Далее события приняли лавинообразный характер. Сладкоголосый, придерживавшийся консервативных взглядов радиокомментатор, вещающий из Вашингтона, заявил, что именно патернализм нового курса в ответе за подобные безобразия, о чем он многократно предупреждал страну, и намекнул, что человек, из-под кисти которого вышла эта картина, проник в Соединенные Штаты нелегально: и самого художника, и женщину, выдающую себя за его жену, темной ночью доставила к американским берегам вражеская субмарина.

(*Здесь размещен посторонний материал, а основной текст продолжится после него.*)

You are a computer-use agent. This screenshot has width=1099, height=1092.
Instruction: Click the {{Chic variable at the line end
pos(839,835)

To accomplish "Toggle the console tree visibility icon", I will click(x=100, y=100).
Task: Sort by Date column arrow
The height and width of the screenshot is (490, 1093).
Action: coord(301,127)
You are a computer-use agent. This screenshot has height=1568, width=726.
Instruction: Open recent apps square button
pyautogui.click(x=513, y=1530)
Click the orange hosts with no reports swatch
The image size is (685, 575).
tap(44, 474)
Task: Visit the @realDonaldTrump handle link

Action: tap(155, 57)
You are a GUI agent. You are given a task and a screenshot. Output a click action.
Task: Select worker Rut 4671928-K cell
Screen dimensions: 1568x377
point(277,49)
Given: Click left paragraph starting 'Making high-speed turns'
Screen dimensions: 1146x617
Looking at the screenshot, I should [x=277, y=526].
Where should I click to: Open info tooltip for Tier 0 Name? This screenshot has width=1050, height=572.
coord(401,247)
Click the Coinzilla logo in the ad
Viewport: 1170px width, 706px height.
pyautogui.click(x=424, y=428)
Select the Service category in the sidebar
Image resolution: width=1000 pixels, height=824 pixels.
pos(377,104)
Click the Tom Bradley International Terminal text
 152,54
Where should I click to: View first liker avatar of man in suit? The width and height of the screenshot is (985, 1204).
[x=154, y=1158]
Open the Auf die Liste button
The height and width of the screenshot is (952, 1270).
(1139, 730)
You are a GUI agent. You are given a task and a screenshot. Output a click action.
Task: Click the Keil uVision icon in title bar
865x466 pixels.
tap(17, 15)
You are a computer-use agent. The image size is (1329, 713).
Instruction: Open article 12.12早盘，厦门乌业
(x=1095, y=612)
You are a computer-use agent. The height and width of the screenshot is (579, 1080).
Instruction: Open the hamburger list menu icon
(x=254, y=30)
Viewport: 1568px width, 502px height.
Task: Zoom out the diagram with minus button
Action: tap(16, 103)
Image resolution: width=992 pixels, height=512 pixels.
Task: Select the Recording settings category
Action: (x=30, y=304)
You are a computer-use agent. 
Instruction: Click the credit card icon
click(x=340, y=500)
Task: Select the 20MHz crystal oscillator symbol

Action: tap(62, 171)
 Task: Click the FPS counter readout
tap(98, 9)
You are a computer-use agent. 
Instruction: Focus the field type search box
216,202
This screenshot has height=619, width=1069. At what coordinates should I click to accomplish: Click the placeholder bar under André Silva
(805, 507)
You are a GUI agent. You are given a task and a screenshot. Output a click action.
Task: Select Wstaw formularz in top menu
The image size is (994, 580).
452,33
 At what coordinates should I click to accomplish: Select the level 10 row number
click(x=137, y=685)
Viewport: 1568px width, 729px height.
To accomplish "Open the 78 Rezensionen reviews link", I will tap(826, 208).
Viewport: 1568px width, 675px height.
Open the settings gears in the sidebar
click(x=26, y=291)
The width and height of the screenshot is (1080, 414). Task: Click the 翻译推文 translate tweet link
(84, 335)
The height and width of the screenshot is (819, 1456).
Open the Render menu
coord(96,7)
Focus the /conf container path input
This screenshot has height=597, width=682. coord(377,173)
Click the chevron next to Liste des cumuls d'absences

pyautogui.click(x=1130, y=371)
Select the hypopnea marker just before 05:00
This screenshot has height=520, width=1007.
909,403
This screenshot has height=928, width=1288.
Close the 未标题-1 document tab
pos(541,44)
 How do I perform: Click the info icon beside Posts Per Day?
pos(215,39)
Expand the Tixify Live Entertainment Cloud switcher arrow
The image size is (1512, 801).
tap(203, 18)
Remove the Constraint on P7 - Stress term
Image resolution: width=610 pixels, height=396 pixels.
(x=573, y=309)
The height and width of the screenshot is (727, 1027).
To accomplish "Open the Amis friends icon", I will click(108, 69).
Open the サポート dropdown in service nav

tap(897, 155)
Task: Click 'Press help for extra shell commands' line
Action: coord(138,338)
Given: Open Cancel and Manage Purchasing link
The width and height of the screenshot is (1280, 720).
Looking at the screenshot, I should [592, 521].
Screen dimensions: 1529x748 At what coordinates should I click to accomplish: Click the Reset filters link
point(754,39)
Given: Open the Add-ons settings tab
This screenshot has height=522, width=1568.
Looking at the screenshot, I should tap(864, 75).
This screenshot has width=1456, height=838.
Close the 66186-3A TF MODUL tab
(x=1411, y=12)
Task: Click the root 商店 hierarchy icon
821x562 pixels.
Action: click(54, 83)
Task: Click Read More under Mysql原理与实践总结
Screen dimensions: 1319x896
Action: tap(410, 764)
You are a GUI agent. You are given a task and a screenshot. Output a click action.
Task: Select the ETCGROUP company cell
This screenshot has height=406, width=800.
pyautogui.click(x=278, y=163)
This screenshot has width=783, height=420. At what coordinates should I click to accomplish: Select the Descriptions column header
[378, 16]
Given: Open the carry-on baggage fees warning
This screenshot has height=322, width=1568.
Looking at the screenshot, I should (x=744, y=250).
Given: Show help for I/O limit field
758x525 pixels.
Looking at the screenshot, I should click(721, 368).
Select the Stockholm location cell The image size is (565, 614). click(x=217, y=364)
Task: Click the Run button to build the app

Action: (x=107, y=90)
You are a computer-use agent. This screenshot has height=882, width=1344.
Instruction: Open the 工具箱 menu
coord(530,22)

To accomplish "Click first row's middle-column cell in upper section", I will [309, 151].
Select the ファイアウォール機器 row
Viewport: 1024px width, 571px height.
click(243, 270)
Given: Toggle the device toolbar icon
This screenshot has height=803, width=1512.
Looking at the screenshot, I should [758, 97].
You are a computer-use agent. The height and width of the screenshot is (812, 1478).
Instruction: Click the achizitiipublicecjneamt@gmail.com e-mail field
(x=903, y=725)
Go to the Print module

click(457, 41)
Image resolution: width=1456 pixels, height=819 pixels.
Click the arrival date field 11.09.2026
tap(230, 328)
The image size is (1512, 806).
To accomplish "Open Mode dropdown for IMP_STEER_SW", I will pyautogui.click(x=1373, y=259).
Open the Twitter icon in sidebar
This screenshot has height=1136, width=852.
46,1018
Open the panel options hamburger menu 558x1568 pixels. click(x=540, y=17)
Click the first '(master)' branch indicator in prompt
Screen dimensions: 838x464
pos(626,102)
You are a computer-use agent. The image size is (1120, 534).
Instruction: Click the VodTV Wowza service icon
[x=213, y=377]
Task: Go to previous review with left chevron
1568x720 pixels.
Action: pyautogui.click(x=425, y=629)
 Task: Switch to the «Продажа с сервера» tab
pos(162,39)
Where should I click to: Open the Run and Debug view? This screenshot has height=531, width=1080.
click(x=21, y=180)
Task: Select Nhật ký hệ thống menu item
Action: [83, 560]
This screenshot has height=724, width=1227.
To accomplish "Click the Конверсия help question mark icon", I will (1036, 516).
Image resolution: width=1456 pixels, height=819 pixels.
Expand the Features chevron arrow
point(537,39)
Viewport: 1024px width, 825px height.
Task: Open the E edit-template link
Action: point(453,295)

Несколько ведущих газет не оставили без внимания эту проблему, осветив как в передовицах, так и в колонках новостей. Они направили на ферму Баранова своих наиболее скандальных репортеров светской хроники, чтобы взять интервью у главного действующего лица. Среди прочего репортеры доложили читателям, что самое почетное место в гостиной Барановых занимал самовар, а наружные стены переоборудованного под мастерскую амбара Баранов выкрасил в красный цвет. Один из издателей пожелал узнать, почему в коллекцию выставки не вошла ни одна из картин, украшавших обложку «Сэтердей ивнинг пост». Руководство Американского легиона[8] выразило официальный протест в связи с отправкой картин, имеющих сомнительную художественную ценность, в страны, юноши которых совсем недавно храбро сражались с врагом, и указало, что Баранов – не ветеран.